1. Strese ve baskılara karşı daha dayanıklıdırlar.
İş yerindeki baskılarla başa çıkmak ve stres altında çalışabilmek; duyguları kontrol edebilme ve yönlendirme konusunda yetenekli olmayı gerektirir. Duygusal zekası yüksek olan kişiler kendi dayanma seviyelerini ve patlama noktalarını daha iyi analiz edip stresle daha kolay başa çıkabilirler. Bu kişilerin iş ortamındaki değişimlerin ve teslim sürelerinin (deadline) yarattığı gerginlikle sorunsuzca baş etmeleri de daha olasıdır.
2. Başkalarını anlamada ve iş birliği yapmada başarılıdırlar.
Duygusal zekanın işyerindeki önemi en çok takım çalışması gerektiren durumlarda ortaya çıkar. Kendi duygularını iyi anlayan ve onları kontrol edebilen kişiler başkalarıyla empati kurma, sağlıklı bir iletişim içinde olma, fikirlerini uygun bir dille anlatma, eleştiriye açık olma, takım çalışmasını idare edebilme gibi sosyal beceriler konusunda da daha başarılıdırlar.
3. Diğer çalışma arkadaşlarına örnek olurlar.
Duygusal zekası yüksek seviyede olan kişiler işler ters gitmeye başladığında kolay kolay paniğe kapılmaz ve bu nedenle düşünmeden yanlış adımlar atmaya daha az meyilli olurlar. Duygusal zekanın kariyer için önemi büyük ölçüde bu kişilerin çevrelerinde bulunan iş arkadaşlarını da panik halinden uzak tutabilecekleri varsayımından kaynaklanır.
4. Karar verme aşamasında titiz ve dikkatlidirler.

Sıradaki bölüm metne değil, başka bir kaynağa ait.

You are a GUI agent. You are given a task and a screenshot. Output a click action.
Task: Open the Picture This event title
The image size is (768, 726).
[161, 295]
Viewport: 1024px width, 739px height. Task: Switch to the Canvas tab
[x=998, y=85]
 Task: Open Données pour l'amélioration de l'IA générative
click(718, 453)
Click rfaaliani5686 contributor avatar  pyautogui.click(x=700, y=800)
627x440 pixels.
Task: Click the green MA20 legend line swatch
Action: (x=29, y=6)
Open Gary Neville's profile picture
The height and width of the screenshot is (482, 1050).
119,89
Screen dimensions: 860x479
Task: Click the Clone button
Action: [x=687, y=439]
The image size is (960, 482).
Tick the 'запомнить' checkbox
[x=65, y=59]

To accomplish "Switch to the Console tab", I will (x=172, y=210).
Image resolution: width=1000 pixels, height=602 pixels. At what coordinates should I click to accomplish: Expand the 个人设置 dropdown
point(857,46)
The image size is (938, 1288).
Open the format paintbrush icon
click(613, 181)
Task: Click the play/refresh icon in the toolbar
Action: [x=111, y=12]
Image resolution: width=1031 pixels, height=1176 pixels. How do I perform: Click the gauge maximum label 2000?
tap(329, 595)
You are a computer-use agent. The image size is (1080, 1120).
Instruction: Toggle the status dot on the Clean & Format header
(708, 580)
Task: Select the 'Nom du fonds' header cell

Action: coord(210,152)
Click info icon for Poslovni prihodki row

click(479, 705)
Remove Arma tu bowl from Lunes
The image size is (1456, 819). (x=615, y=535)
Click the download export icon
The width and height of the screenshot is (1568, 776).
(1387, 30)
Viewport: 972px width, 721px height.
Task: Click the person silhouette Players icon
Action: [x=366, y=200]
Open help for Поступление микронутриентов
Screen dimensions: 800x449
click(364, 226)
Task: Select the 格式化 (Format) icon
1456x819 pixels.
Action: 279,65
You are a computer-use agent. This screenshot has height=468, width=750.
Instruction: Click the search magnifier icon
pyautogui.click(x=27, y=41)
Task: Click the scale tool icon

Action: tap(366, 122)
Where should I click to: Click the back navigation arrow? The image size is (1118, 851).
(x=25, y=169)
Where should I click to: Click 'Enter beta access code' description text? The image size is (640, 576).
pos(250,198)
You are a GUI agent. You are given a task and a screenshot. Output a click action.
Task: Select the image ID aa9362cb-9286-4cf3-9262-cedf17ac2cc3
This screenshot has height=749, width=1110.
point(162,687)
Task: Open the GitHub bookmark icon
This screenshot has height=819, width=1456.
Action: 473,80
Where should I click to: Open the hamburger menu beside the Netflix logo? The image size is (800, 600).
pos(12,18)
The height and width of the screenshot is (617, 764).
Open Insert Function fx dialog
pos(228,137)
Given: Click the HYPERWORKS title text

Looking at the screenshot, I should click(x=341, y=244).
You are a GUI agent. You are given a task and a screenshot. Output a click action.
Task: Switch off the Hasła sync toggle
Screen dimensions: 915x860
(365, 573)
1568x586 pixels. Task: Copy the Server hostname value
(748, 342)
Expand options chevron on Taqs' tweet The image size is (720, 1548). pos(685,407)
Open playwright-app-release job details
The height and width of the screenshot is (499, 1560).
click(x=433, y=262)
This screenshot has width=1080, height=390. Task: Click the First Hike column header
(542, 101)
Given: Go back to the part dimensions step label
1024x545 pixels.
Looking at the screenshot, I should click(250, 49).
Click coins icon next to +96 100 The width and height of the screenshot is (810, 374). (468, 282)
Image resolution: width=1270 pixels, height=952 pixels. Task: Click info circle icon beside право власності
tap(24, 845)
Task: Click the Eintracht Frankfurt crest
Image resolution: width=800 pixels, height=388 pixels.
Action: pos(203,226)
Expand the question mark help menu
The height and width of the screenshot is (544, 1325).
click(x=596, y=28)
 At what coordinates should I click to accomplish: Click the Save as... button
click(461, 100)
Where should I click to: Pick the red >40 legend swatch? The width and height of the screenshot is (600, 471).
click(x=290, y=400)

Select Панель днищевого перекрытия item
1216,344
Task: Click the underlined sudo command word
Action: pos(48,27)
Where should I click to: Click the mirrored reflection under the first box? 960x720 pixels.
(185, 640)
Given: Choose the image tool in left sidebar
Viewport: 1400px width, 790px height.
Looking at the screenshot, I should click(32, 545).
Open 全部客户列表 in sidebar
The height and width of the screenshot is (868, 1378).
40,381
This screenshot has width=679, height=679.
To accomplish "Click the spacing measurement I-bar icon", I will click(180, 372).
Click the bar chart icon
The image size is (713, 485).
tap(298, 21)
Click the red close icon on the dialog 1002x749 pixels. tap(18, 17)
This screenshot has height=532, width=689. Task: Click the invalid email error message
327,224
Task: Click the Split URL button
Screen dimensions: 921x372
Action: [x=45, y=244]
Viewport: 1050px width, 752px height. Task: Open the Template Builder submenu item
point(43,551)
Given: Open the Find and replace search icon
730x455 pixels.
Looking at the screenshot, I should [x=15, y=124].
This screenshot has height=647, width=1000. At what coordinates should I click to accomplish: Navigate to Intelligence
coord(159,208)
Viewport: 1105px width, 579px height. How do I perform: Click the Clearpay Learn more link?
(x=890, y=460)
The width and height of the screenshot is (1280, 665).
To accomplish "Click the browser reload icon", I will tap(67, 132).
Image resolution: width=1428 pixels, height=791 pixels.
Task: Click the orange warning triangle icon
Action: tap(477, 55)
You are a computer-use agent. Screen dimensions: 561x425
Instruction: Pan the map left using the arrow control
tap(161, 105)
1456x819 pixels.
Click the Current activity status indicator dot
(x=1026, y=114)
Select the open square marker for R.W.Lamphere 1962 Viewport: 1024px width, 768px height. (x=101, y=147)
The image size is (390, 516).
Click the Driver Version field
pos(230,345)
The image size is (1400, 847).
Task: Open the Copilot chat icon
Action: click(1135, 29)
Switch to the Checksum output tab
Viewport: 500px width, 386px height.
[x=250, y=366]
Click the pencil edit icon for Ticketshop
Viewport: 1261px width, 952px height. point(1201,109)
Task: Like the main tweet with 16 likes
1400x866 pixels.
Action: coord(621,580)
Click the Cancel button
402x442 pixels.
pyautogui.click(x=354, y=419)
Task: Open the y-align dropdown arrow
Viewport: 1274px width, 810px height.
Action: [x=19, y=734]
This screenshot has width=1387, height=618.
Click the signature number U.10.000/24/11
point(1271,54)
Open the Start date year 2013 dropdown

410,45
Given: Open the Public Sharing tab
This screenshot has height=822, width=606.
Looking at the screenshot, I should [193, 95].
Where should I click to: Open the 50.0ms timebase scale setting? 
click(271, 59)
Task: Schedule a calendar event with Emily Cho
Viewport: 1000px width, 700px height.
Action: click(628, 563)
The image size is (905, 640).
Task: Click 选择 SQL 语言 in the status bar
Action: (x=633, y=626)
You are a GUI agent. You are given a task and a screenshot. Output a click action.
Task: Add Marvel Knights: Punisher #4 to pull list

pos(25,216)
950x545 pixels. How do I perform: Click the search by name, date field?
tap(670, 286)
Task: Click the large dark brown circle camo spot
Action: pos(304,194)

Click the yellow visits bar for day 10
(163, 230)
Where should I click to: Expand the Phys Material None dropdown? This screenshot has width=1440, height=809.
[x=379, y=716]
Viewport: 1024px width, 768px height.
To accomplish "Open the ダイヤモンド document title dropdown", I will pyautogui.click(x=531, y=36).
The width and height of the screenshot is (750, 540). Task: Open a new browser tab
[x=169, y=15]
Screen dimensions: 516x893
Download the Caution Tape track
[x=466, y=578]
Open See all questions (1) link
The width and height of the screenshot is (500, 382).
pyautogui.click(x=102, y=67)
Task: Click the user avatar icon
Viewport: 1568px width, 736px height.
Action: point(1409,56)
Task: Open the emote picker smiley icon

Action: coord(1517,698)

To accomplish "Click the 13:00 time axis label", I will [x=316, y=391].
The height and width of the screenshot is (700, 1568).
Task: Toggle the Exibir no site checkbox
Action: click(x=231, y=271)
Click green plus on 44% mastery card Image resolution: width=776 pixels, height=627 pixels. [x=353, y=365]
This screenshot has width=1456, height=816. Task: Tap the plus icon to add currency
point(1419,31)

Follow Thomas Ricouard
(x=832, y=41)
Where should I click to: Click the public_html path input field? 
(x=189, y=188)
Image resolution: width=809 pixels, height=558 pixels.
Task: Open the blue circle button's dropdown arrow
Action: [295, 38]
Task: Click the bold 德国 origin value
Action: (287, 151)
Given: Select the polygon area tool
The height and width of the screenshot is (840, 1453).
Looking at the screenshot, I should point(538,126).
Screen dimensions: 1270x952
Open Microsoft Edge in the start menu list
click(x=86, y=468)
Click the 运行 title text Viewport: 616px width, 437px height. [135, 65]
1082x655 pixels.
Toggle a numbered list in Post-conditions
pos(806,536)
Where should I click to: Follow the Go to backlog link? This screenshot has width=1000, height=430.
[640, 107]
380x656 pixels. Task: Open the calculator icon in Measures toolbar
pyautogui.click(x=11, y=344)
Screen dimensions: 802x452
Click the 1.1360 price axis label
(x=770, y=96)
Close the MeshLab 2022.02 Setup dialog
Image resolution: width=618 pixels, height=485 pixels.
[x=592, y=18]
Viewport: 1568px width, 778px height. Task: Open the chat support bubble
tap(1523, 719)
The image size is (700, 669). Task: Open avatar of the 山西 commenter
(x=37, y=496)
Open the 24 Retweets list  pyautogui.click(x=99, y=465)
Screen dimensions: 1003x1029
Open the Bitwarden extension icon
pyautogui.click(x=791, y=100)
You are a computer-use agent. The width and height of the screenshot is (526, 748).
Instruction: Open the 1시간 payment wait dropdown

Olay ve durumları başkalarının açısından görebilme ve açık olarak değerlendirebilme yeteneği duygusal zekanın kariyer gelişimine etkisi konusunda birincil bir faktördür. Duygusal zekası yüksek veya gelişmeye açık olan kişiler çalışma ortamında verdikleri kararların en alt seviyedeki çalışanlardan genel müdüre varana kadar herkesi ne biçimde etkileyeceğini hesaba katarak hareket ederler ve bu durum en kötü senaryoda bile sorunlardan en az zararla sıyrılmalarına olanak tanır.